Les analyses réalisées par le laboratoire national sur des prélèvements de l’élevage de Monbahus, près de Marmande, mettent en évidence une souche « faiblement pathogène H5N3 », affirme le président de la chambre d’agriculture du Lot-et-Garonne, Serge Bousquet-Cassagne, précisant avoir été informé des résultats par la préfecture, et confirmant une information du site Sudouest.fr.

Un élevage de 12 000 canards

« C’est faiblement pathogène, les canards ont un rhume, voilà tout », possiblement lié à la récente vague de froid, déclare le dirigeant de la chambre consulaire, ajoutant qu’« au nom du principe de précaution », les canards de l’élevage, qui compte 12 000 animaux, devraient vraisemblablement être abattus dans les jours à venir.

« On continue de tuer des canards sains. Des canards enrhumés, en l’occurrence », se désole Serge Bousquet-Cassagne, dont le syndicat, la Coordination rurale (majoritaire dans le Lot-et-Garonne), a dénoncé à plusieurs reprises, au cours du dernier épisode de grippe aviaire, l’abattage préventif massif dans le département.
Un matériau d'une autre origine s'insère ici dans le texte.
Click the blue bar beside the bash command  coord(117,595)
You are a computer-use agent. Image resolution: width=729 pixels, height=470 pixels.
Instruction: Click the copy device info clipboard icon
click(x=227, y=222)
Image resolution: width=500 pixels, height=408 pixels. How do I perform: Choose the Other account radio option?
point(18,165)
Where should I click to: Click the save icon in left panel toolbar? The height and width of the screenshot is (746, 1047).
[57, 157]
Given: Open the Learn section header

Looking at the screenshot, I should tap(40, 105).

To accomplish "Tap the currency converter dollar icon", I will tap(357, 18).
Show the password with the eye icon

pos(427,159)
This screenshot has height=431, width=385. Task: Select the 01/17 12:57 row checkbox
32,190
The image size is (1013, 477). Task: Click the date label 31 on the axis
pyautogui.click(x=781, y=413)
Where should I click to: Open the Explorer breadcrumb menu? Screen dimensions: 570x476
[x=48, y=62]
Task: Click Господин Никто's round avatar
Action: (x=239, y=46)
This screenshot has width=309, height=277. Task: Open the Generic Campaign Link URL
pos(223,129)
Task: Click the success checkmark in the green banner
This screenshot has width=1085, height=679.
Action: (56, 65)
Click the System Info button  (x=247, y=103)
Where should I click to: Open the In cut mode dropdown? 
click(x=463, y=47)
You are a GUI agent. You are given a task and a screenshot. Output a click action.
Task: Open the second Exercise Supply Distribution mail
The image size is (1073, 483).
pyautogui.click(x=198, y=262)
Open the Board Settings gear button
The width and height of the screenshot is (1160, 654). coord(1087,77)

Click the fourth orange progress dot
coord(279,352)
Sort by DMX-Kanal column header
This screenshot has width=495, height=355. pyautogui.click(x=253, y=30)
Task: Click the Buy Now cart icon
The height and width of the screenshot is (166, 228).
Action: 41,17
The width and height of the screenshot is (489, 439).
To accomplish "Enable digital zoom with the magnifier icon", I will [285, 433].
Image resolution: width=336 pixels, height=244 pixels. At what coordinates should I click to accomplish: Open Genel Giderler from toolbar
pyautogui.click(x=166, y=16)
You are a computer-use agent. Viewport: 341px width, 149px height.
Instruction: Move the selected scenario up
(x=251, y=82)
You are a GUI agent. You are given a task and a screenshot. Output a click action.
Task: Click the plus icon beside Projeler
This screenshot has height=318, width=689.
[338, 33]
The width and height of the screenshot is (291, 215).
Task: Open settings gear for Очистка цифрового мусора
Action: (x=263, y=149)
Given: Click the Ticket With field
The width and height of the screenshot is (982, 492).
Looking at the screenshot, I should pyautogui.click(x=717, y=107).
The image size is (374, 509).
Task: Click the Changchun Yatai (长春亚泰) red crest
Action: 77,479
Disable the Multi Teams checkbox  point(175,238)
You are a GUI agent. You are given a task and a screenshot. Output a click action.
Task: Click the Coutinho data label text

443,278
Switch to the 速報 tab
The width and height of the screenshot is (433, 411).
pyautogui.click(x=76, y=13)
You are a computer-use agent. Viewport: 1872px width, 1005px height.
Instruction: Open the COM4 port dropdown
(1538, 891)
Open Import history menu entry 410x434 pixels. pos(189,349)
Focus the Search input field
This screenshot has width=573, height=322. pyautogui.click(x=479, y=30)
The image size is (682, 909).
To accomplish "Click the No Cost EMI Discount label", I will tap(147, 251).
En quarantaine depuis vendredi

L’exploitation de l’éleveur-gaveur à Monbahus a été placée en quarantaine vendredi, après une « suspicion » de foyer d’influenza, à la suite de tests préliminaires sur un échantillon de canards. D’après les nouvelles normes de biosécurité, consécutives aux crises de grippe aviaire des deux hivers derniers, des prélèvements sont requis avant chaque déplacement d’animaux.

Conformément aux nouveaux protocoles, et sans attendre le résultat d’analyses plus poussées, l’élevage a alors été placé en quarantaine par précaution, et l’interdiction de déplacement des canards étendue à six communes alentour. Un zonage qui devrait être levé étant donné les résultats, selon Serge Bousquet-Cassagne.

La préfecture du Lot-et-Garonne, jointe par l’AFP, n’a pas souhaité communiquer sur le résultat des analyses, ou sur les mesures qui s’ensuivront pour l’élevage de Monbahus.